Apologies for links to political blogs. There’s some math here. The question is, what is the probability that one person could have survived two mass shootings (e.g., Gilroy and Las Vegas) ?

One fellow provides this calculation:

Las Vegas 2017 attendance: 20,000
Gilroy 2019 attendance: 80,000

I don’t know how many attendees were actually physically present at each event at the time of the shootings, but I’ll assume two thirds, so 14,520 and 52,800.

Proportion of US population present at LV shooting: 14,520 / 350,000,000 = .000041 or .0041%

Proportion of the population NOT at LV is the inverse or 99.9959%

Likelihood of one person being at both events is then: 1 – (.999959^52,800). Which is 88.8%. The number of times this apparently happened is 3, so it’s 0.888^3, or 70%.

In other words, through purely random chance it is more likely than not that 3 people who were at the LV 2017 shooting would also be present at the Gilroy shooting.

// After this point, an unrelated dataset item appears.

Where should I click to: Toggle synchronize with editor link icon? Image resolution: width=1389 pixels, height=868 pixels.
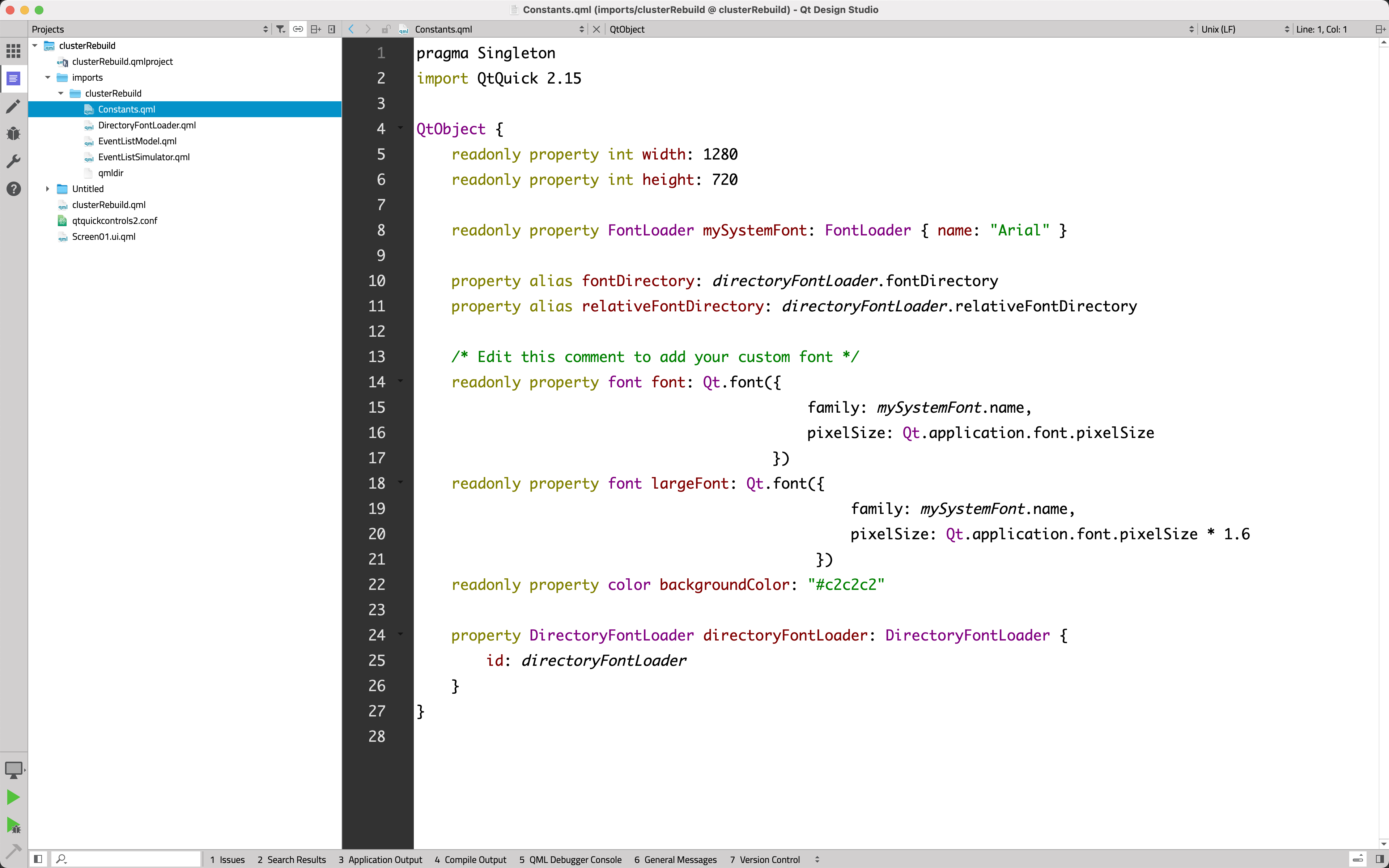click(x=298, y=29)
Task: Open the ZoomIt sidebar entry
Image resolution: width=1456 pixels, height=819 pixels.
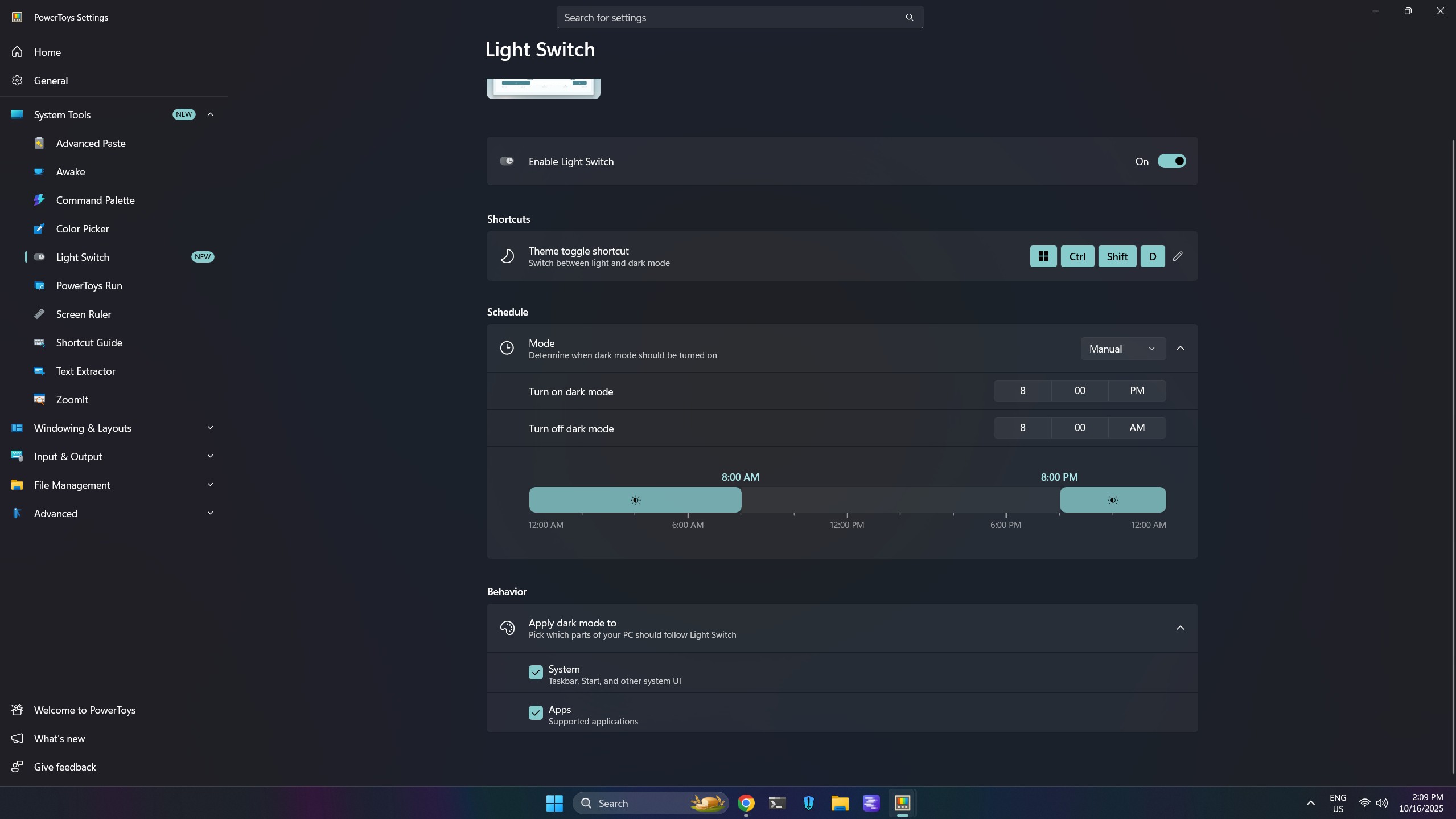Action: tap(72, 399)
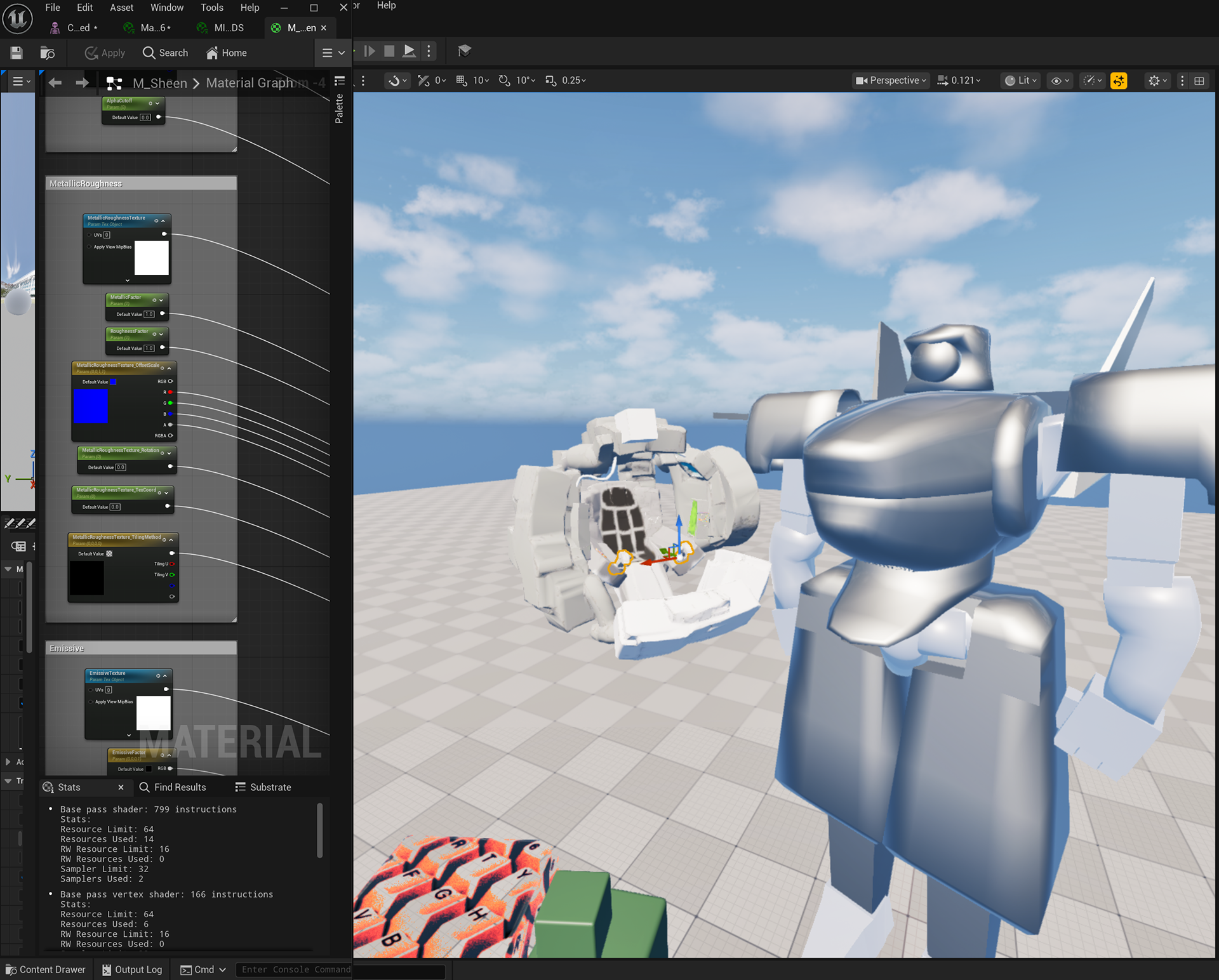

another fellow, who is a member of Mensa, provides this calculation:

The Gilroy Garlic Festival is a three-day event, so that 80,000 is reduced to 26,667 before being reduced another one-third as per Uncephalized’s assumption to account for the timing of the event. This brings us to an estimated 17,787 people present at the time of the shootings. Note that reducing the estimated 20,000 Las Vegas attendance by the same one-third gives us 13,340, not 14,520.
[…]
Gilroy probability: Dividing 17,787 by 350,000,000 results in a probability of 0.00005082, or one in 19,677.
Las Vegas probability: Dividing 13,340 by 350,000,000 results in a probability of 0.00003811428, or one in 26,237
Gilroy AND Las Vegas probability: Multiplying 0.00005082 by 0.00003811428 results in a probability of 0.0000000019369677096, or one in 516,270,868.

Someone posits in a comment to the second calculation, meekly, that perhaps the problem is analogous to the “birthday problem“. The Mensan responds:

No. That’s not relevant here because there is no equivalent to the finite number of birthdays in a year.

I’m personally not smart enough to be admitted to Mensa. However, it seems to me that the number of people in the United States is a finite number.

## 3 thoughts on “Mensa Math”

1. everlastingphelps says:

The number of people are finite. There is no finite number of combinations, unless you count the shootings themselves. In that case, the number of shootings increase the chances of the “coincidence.” 350 million is infinite compared to 365, odds-wise.

It still doesn’t support the coincidence of it happening every time. You are right back to the birthday paradox of needing to flip all tails again, compounded with the dice being loaded to 1 in 30,000 against tails.

2. everlastingphelps says:

You can use this calculator.

https://www.dcode.fr/birthday-problem

It will only handle a 100,000 day limit, though, so you have to knock five digits off everything. 13(340) people, 35000(00,000) “days in the year” (or people in America.)

Odds are 0.2% of a collision. 99.7% odds that no one collides.

3. Both calculations are nonsense. The set “garlic festival concert attendees” is not a random sample of the US population, or even the California population. Ditto for the Vegas event.

A few years back, I got into a cab in Kyoto, and it turned out the driver lived in my hometown of Dayton, Ohio when I was growing up. What populations would you compare to calculate those odds?

-j